Maplin, Toys R Us UK Enter Into Administration
The two major high street chains Maplin and Toys R Us UK went into administration today, putting thousands of jobs at risk in Ireland and the UK.
The British electrical retailer Maplin announced today it was entering into administration after failing to find a buyer for its business, the Financial Times reported.
The chain has over 200 stores in Britain and Ireland, with six outlets in the Republic, including three in Dublin, one in Cork, Limerick and Galway.
“I can confirm this morning that it has not been possible to secure a solvent sale of the business and as a result we now have no alternative but to enter into an administration process,” Maplin CEO, Graham Harris, said. "During this process Maplin will continue to trade and remains open for business.”
The devaluation of sterling following the Brexit referendum was a major factor in the company’s troubles, Harris said.
“The business has worked hard over recent months to mitigate a combination of impacts from sterling devaluation post Brexit, a weak consumer environment and the withdrawal of credit insurance,” Harris continued.
“This necessitated an intensive search for new capital that in current market conditions has proved impossible to raise. These macro factors have been the principal challenge not the Maplin brand or its market differentiation.”

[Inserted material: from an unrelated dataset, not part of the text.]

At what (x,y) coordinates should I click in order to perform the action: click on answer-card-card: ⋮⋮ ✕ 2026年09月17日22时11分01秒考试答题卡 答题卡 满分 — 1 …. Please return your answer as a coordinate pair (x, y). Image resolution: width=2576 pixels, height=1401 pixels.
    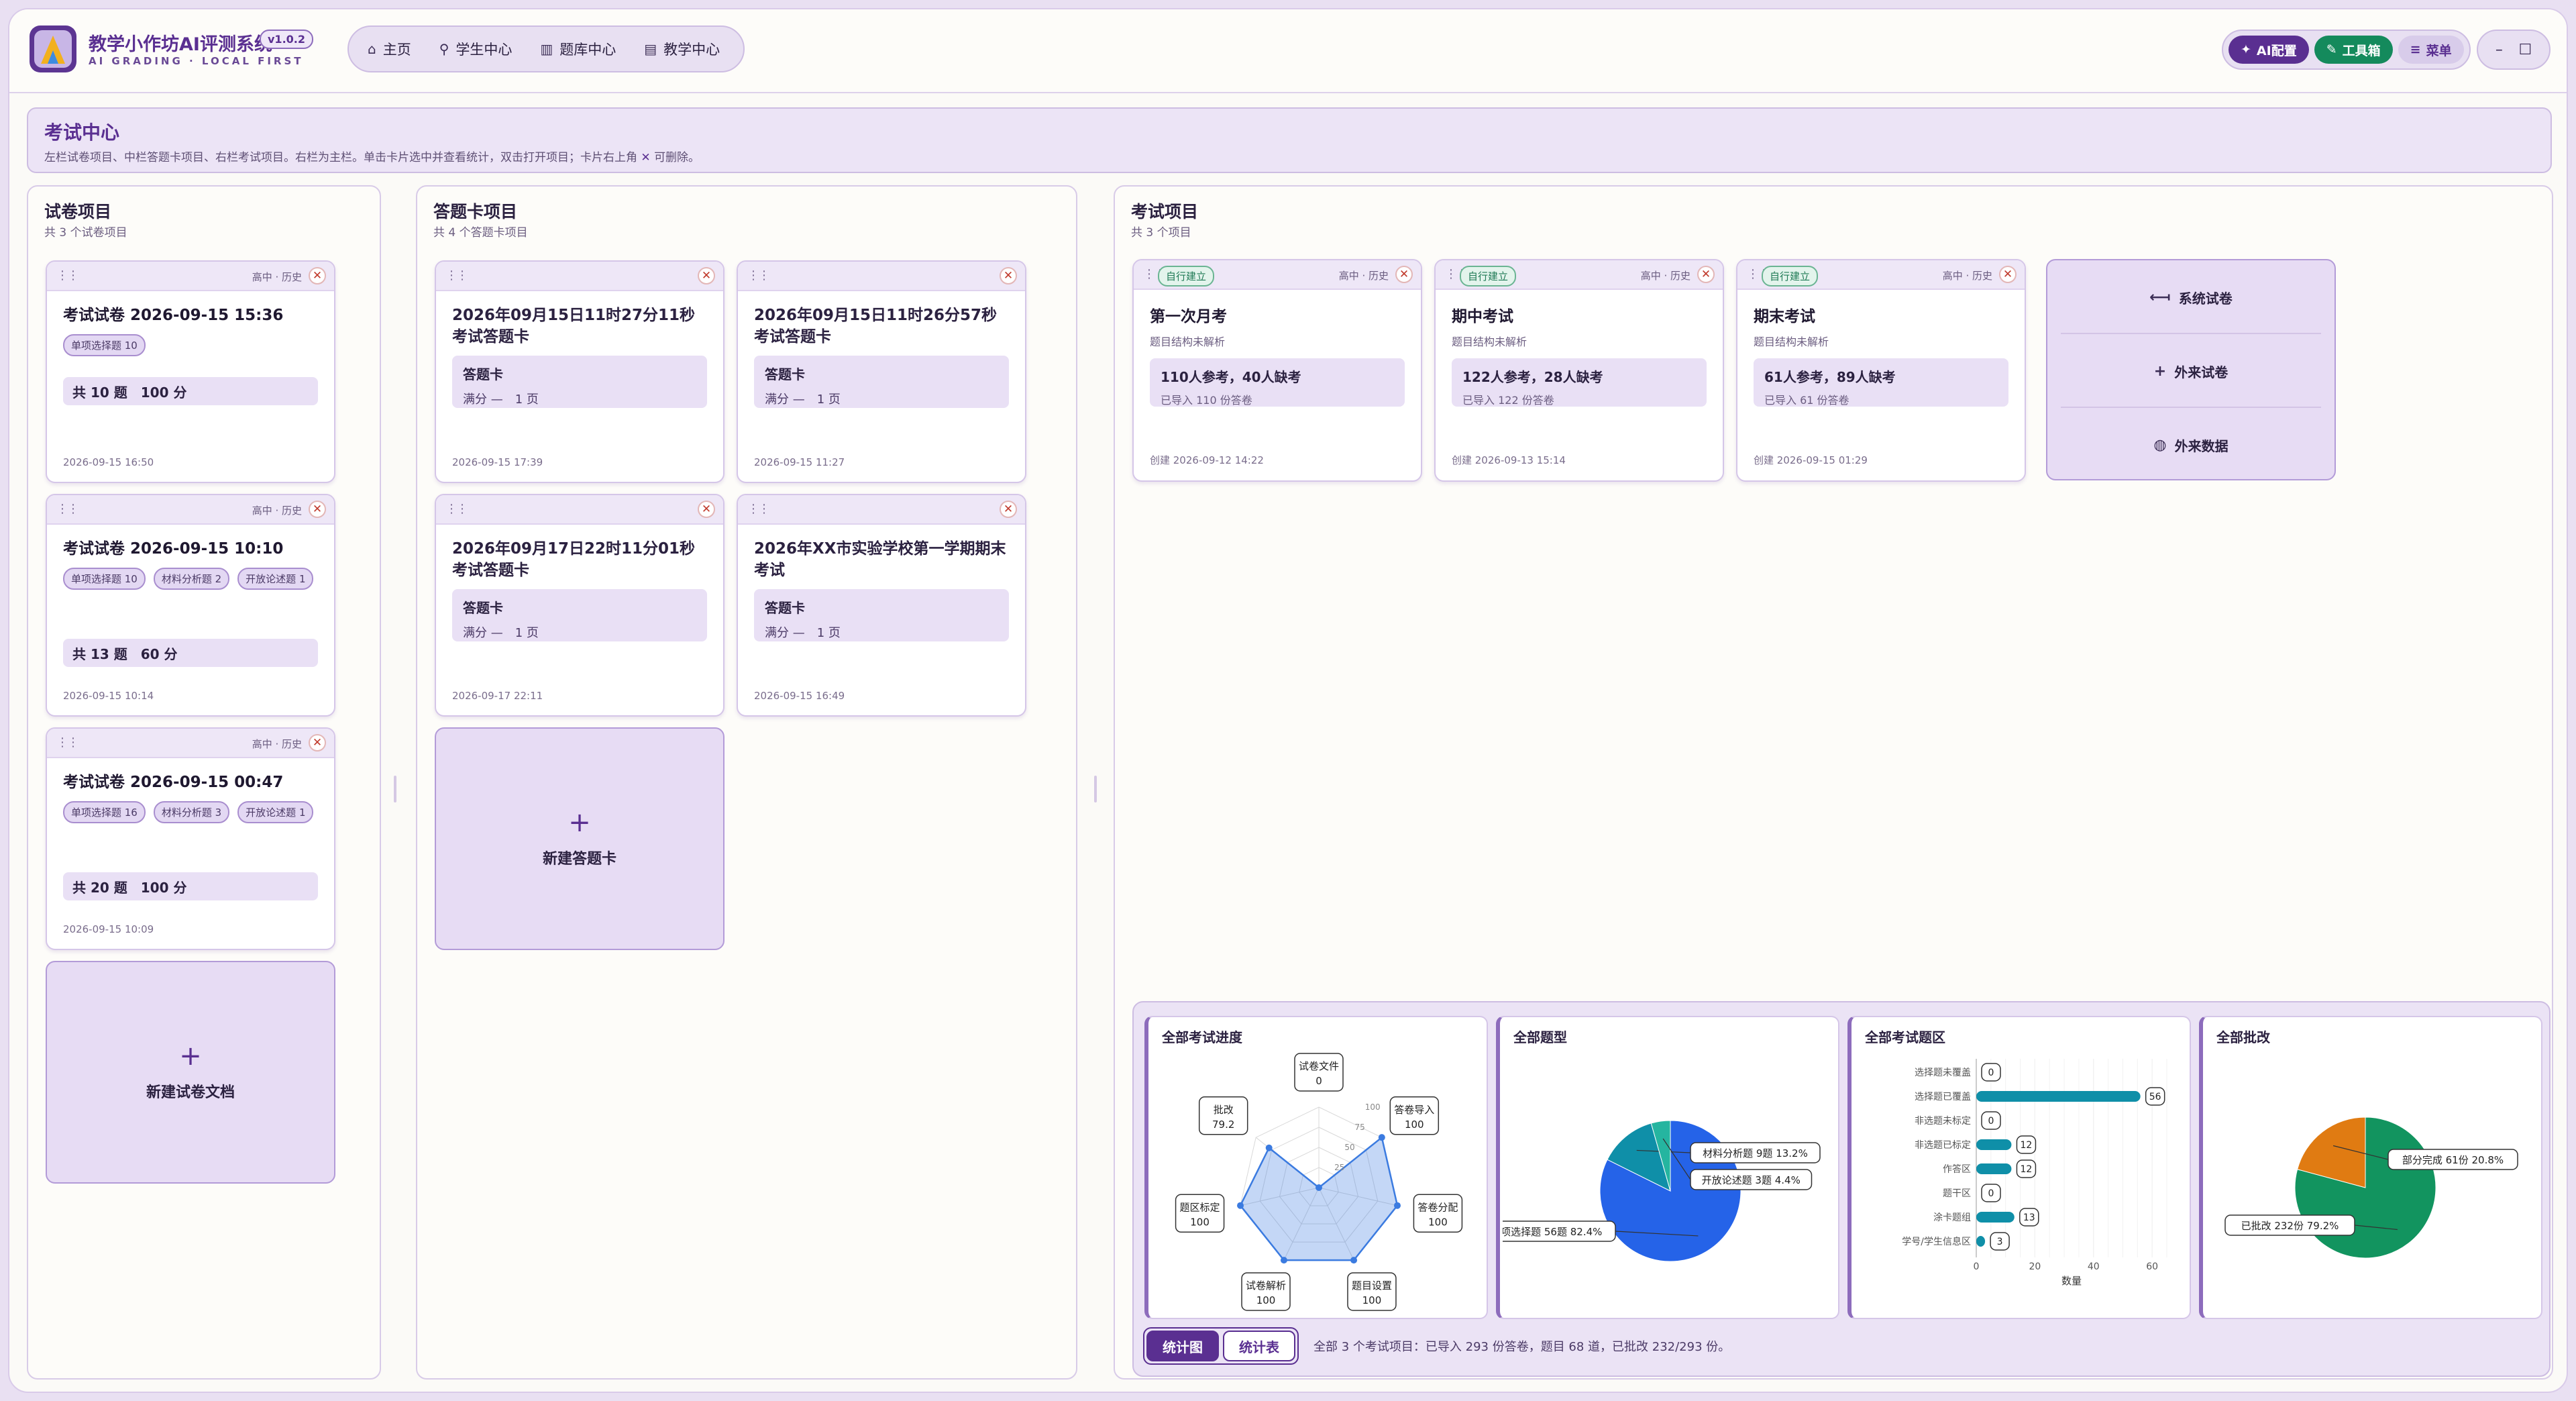
    Looking at the image, I should click on (579, 606).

“We believe passionately that Maplin has a place on the high street, and that our trust, credibility and expertise meets a customer need that is not supported elsewhere,” he concluded.
Toys R Us
Earlier in the day, the American toy giant Toys R Us’s UK business fell pray to the same fate, just two months after winning creditor backing for a wide ranging restructuring plan to mitigate its overwhelming rent bill.
Insolvency specialists at Moorfields have started the process of closing down the company's UK operations which currently employs some 3,000 people and has an estimated funding shortfall of at least €27 million in its pension scheme.
Toys R Us operates four stores in Northern Ireland, two in Belfast, one in Derry and one in Lisburn.
The company had been struggling to raise cash to pay off a tax liability that was due this week, but the plan collapsed after support from several private equity funds and restructuring specialists fell through.